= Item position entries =

####################

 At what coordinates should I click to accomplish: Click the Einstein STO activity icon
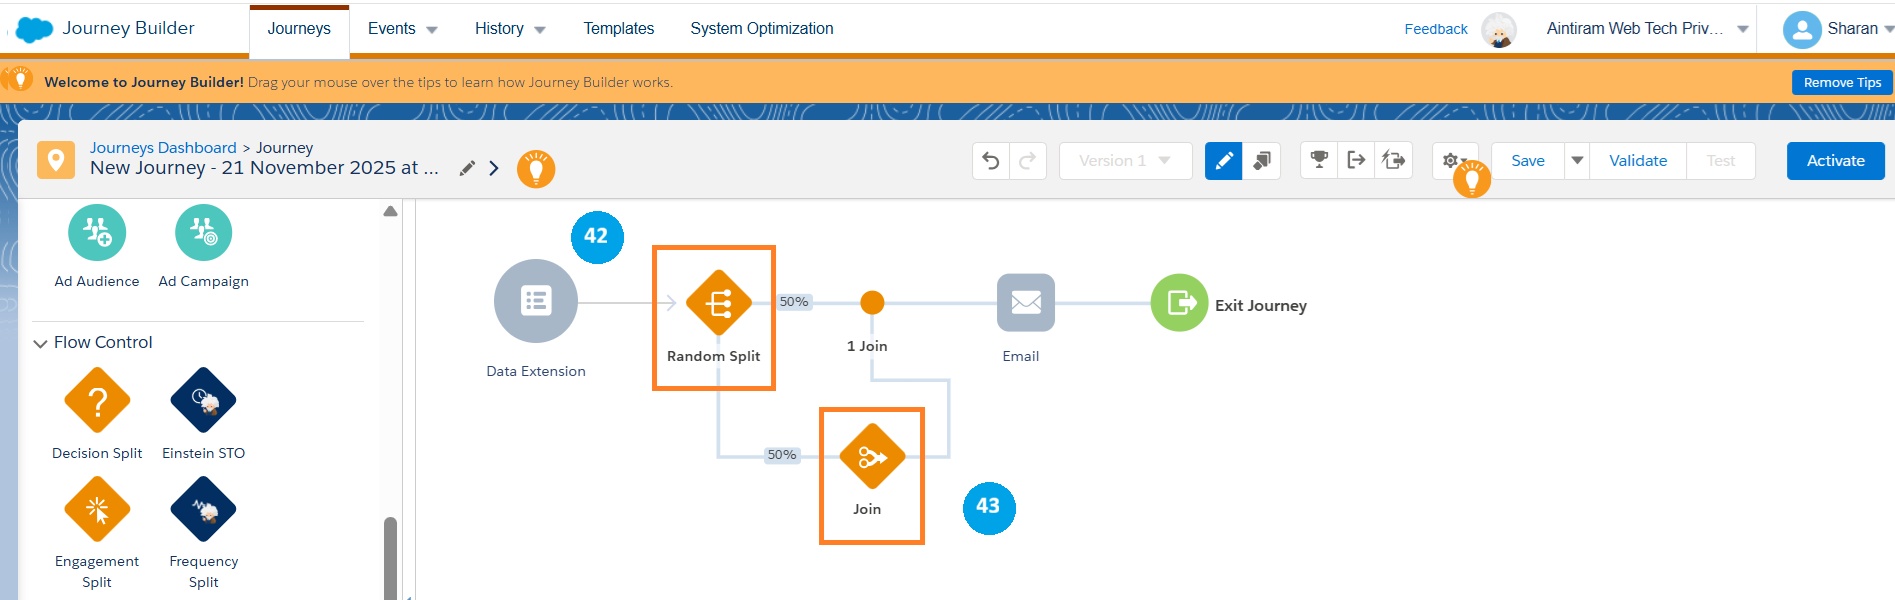pyautogui.click(x=203, y=401)
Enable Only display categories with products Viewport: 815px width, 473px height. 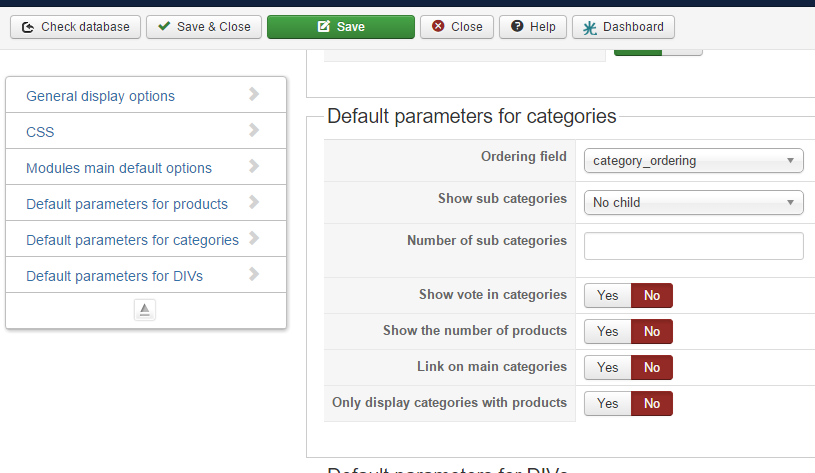(607, 404)
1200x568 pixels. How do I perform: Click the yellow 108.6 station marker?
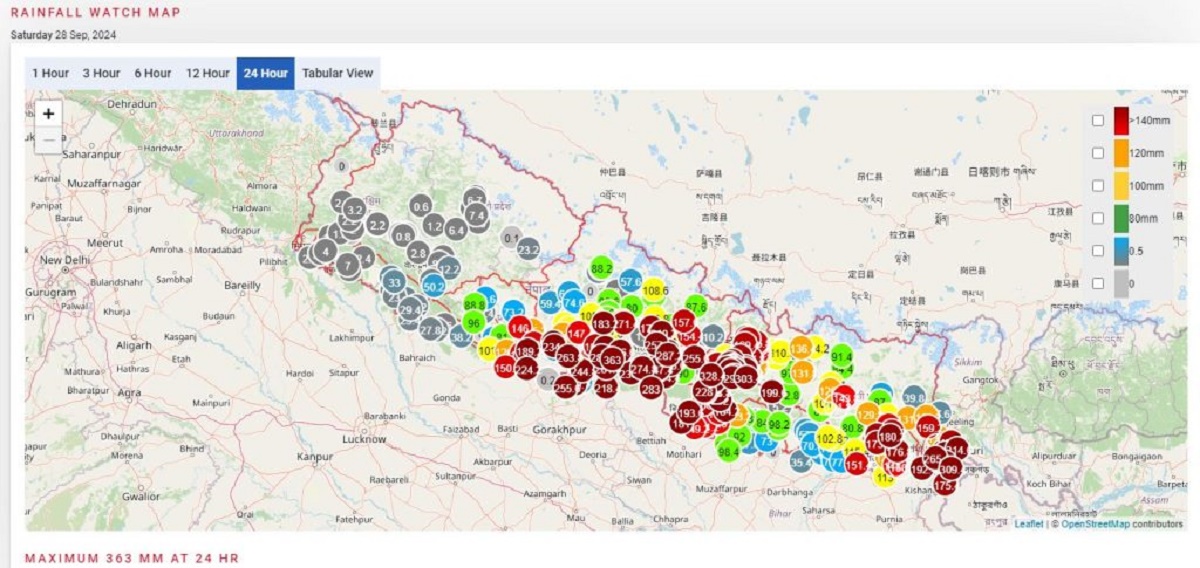(x=656, y=291)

####################

= Work to complete =
Revise the records from the line containing "1200x568 pixels. How" through the end of the records, replacing "yellow" with "orange" and leaving all else unchanged. Omit the pictures from your answer.

= Finished exercise =
1200x568 pixels. How do I perform: Click the orange 108.6 station marker?
(x=656, y=291)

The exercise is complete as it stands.